Work task: Go through the listing below and output it word for word.

Recorded information:
= Beginning of Section =

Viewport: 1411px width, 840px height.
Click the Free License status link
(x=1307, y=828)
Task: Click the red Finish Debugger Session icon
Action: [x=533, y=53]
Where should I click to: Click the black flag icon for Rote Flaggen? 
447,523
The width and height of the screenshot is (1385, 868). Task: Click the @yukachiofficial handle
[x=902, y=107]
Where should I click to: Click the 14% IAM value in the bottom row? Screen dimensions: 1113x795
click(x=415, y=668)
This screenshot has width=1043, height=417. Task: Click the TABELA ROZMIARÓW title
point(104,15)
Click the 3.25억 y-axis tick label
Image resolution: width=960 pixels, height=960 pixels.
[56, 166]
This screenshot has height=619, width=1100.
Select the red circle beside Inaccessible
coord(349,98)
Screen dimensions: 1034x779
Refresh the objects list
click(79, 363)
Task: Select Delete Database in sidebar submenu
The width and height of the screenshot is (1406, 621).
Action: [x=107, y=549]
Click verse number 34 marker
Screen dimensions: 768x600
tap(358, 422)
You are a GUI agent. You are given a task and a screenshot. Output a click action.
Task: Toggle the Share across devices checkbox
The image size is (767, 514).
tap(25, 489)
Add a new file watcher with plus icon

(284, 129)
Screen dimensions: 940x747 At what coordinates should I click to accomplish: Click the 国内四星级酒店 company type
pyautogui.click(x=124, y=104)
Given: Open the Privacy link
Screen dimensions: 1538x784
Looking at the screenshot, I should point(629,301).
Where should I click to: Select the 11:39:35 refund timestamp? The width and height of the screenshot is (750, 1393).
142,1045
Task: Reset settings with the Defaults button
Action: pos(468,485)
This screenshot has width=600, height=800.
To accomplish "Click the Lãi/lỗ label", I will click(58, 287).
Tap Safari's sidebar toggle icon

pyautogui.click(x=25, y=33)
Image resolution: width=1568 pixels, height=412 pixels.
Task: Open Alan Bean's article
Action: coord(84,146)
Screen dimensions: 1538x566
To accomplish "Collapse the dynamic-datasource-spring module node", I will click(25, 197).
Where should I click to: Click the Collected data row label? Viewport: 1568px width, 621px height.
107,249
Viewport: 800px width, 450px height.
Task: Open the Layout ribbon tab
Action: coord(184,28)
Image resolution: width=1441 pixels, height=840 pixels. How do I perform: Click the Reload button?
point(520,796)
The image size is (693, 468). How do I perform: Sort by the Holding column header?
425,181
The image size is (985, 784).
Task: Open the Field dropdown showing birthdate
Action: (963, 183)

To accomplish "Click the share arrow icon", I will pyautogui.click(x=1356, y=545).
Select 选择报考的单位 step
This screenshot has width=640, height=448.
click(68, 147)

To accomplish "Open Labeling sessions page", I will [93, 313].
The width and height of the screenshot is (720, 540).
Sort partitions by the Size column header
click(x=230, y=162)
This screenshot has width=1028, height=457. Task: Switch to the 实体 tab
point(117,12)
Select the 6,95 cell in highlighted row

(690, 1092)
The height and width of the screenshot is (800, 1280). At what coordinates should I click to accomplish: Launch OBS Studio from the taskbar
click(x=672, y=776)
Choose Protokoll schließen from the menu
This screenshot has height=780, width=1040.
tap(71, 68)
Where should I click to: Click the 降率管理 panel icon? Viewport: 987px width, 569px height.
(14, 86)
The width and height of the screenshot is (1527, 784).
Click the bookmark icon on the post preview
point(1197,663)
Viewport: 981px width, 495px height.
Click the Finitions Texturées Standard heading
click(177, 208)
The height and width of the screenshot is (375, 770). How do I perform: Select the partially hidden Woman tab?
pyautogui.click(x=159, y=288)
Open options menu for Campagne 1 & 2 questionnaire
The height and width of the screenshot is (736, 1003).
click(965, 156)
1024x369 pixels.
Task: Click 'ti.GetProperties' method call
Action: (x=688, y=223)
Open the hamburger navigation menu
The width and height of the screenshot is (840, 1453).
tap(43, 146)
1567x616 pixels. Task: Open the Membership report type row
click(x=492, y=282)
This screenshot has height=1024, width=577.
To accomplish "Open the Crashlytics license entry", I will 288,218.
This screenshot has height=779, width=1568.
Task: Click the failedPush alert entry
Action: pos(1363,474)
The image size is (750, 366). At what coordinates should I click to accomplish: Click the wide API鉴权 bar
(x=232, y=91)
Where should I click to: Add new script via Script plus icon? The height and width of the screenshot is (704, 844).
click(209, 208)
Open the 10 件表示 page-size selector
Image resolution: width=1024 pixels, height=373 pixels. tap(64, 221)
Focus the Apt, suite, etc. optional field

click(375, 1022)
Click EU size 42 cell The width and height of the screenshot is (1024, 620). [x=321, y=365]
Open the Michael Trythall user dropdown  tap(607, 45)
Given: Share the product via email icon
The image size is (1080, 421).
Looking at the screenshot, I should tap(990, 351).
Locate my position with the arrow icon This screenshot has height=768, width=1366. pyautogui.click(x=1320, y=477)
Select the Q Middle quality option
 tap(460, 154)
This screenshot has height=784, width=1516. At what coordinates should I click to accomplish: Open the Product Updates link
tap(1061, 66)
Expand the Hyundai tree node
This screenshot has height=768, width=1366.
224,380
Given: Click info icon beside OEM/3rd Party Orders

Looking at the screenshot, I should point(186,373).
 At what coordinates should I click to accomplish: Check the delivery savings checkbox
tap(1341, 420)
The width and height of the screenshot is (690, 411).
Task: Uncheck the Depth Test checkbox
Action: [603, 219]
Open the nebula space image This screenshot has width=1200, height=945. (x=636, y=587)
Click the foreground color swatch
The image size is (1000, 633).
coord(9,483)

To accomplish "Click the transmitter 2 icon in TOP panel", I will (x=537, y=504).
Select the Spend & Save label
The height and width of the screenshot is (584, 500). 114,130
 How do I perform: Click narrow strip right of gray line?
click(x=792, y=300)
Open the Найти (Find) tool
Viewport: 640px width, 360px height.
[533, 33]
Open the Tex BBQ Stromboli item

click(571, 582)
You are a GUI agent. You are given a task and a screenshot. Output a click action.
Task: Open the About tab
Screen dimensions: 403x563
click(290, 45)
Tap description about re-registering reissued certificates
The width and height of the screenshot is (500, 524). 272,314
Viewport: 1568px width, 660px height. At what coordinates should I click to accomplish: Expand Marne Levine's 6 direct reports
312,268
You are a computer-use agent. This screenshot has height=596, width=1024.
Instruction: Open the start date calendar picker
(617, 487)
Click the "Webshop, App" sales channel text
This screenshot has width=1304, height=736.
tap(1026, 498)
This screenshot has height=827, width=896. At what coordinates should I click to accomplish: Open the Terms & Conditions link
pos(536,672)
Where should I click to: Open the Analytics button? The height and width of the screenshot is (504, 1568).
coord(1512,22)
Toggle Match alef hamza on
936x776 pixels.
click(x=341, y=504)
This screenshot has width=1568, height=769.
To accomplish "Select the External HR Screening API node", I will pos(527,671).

= End of Section =

Output below:
Viewport: 1411px width, 840px height.
Click the Free License status link
(x=1307, y=828)
Task: Click the red Finish Debugger Session icon
Action: [x=533, y=53]
Where should I click to: Click the black flag icon for Rote Flaggen? 
447,523
The width and height of the screenshot is (1385, 868). Task: Click the @yukachiofficial handle
[x=902, y=107]
Where should I click to: Click the 14% IAM value in the bottom row? Screen dimensions: 1113x795
click(x=415, y=668)
This screenshot has width=1043, height=417. Task: Click the TABELA ROZMIARÓW title
point(104,15)
Click the 3.25억 y-axis tick label
Image resolution: width=960 pixels, height=960 pixels.
[56, 166]
This screenshot has height=619, width=1100.
Select the red circle beside Inaccessible
coord(349,98)
Screen dimensions: 1034x779
Refresh the objects list
click(79, 363)
Task: Select Delete Database in sidebar submenu
The width and height of the screenshot is (1406, 621).
Action: [x=107, y=549]
Click verse number 34 marker
Screen dimensions: 768x600
tap(358, 422)
You are a GUI agent. You are given a task and a screenshot. Output a click action.
Task: Toggle the Share across devices checkbox
The image size is (767, 514).
tap(25, 489)
Add a new file watcher with plus icon

(284, 129)
Screen dimensions: 940x747 At what coordinates should I click to accomplish: Click the 国内四星级酒店 company type
pyautogui.click(x=124, y=104)
Given: Open the Privacy link
Screen dimensions: 1538x784
Looking at the screenshot, I should point(629,301).
Where should I click to: Select the 11:39:35 refund timestamp? The width and height of the screenshot is (750, 1393).
142,1045
Task: Reset settings with the Defaults button
Action: pos(468,485)
This screenshot has width=600, height=800.
To accomplish "Click the Lãi/lỗ label", I will click(58, 287).
Tap Safari's sidebar toggle icon

pyautogui.click(x=25, y=33)
Image resolution: width=1568 pixels, height=412 pixels.
Task: Open Alan Bean's article
Action: coord(84,146)
Screen dimensions: 1538x566
To accomplish "Collapse the dynamic-datasource-spring module node", I will click(25, 197).
Where should I click to: Click the Collected data row label? Viewport: 1568px width, 621px height.
107,249
Viewport: 800px width, 450px height.
Task: Open the Layout ribbon tab
Action: coord(184,28)
Image resolution: width=1441 pixels, height=840 pixels. How do I perform: Click the Reload button?
point(520,796)
The image size is (693, 468). How do I perform: Sort by the Holding column header?
425,181
The image size is (985, 784).
Task: Open the Field dropdown showing birthdate
Action: (963, 183)

To accomplish "Click the share arrow icon", I will pyautogui.click(x=1356, y=545).
Select 选择报考的单位 step
This screenshot has width=640, height=448.
click(68, 147)

To accomplish "Open Labeling sessions page", I will [93, 313].
The width and height of the screenshot is (720, 540).
Sort partitions by the Size column header
click(x=230, y=162)
This screenshot has width=1028, height=457. Task: Switch to the 实体 tab
point(117,12)
Select the 6,95 cell in highlighted row

(690, 1092)
The height and width of the screenshot is (800, 1280). At what coordinates should I click to accomplish: Launch OBS Studio from the taskbar
click(x=672, y=776)
Choose Protokoll schließen from the menu
This screenshot has height=780, width=1040.
tap(71, 68)
Where should I click to: Click the 降率管理 panel icon? Viewport: 987px width, 569px height.
(14, 86)
The width and height of the screenshot is (1527, 784).
Click the bookmark icon on the post preview
point(1197,663)
Viewport: 981px width, 495px height.
Click the Finitions Texturées Standard heading
click(177, 208)
The height and width of the screenshot is (375, 770). How do I perform: Select the partially hidden Woman tab?
pyautogui.click(x=159, y=288)
Open options menu for Campagne 1 & 2 questionnaire
The height and width of the screenshot is (736, 1003).
click(965, 156)
1024x369 pixels.
Task: Click 'ti.GetProperties' method call
Action: (x=688, y=223)
Open the hamburger navigation menu
The width and height of the screenshot is (840, 1453).
tap(43, 146)
1567x616 pixels. Task: Open the Membership report type row
click(x=492, y=282)
This screenshot has height=1024, width=577.
To accomplish "Open the Crashlytics license entry", I will 288,218.
This screenshot has height=779, width=1568.
Task: Click the failedPush alert entry
Action: pos(1363,474)
The image size is (750, 366). At what coordinates should I click to accomplish: Click the wide API鉴权 bar
(x=232, y=91)
Where should I click to: Add new script via Script plus icon? The height and width of the screenshot is (704, 844).
click(209, 208)
Open the 10 件表示 page-size selector
Image resolution: width=1024 pixels, height=373 pixels. tap(64, 221)
Focus the Apt, suite, etc. optional field

click(375, 1022)
Click EU size 42 cell The width and height of the screenshot is (1024, 620). [x=321, y=365]
Open the Michael Trythall user dropdown  tap(607, 45)
Given: Share the product via email icon
The image size is (1080, 421).
Looking at the screenshot, I should tap(990, 351).
Locate my position with the arrow icon This screenshot has height=768, width=1366. pyautogui.click(x=1320, y=477)
Select the Q Middle quality option
 tap(460, 154)
This screenshot has height=784, width=1516. At what coordinates should I click to accomplish: Open the Product Updates link
tap(1061, 66)
Expand the Hyundai tree node
This screenshot has height=768, width=1366.
224,380
Given: Click info icon beside OEM/3rd Party Orders

Looking at the screenshot, I should point(186,373).
 At what coordinates should I click to accomplish: Check the delivery savings checkbox
tap(1341, 420)
The width and height of the screenshot is (690, 411).
Task: Uncheck the Depth Test checkbox
Action: [603, 219]
Open the nebula space image This screenshot has width=1200, height=945. (x=636, y=587)
Click the foreground color swatch
The image size is (1000, 633).
coord(9,483)

To accomplish "Click the transmitter 2 icon in TOP panel", I will (x=537, y=504).
Select the Spend & Save label
The height and width of the screenshot is (584, 500). 114,130
 How do I perform: Click narrow strip right of gray line?
click(x=792, y=300)
Open the Найти (Find) tool
Viewport: 640px width, 360px height.
[533, 33]
Open the Tex BBQ Stromboli item

click(571, 582)
You are a GUI agent. You are given a task and a screenshot. Output a click action.
Task: Open the About tab
Screen dimensions: 403x563
click(290, 45)
Tap description about re-registering reissued certificates
The width and height of the screenshot is (500, 524). 272,314
Viewport: 1568px width, 660px height. At what coordinates should I click to accomplish: Expand Marne Levine's 6 direct reports
312,268
You are a computer-use agent. This screenshot has height=596, width=1024.
Instruction: Open the start date calendar picker
(617, 487)
Click the "Webshop, App" sales channel text
This screenshot has width=1304, height=736.
tap(1026, 498)
This screenshot has height=827, width=896. At what coordinates should I click to accomplish: Open the Terms & Conditions link
pos(536,672)
Where should I click to: Open the Analytics button? The height and width of the screenshot is (504, 1568).
coord(1512,22)
Toggle Match alef hamza on
936x776 pixels.
click(x=341, y=504)
This screenshot has width=1568, height=769.
To accomplish "Select the External HR Screening API node", I will pos(527,671).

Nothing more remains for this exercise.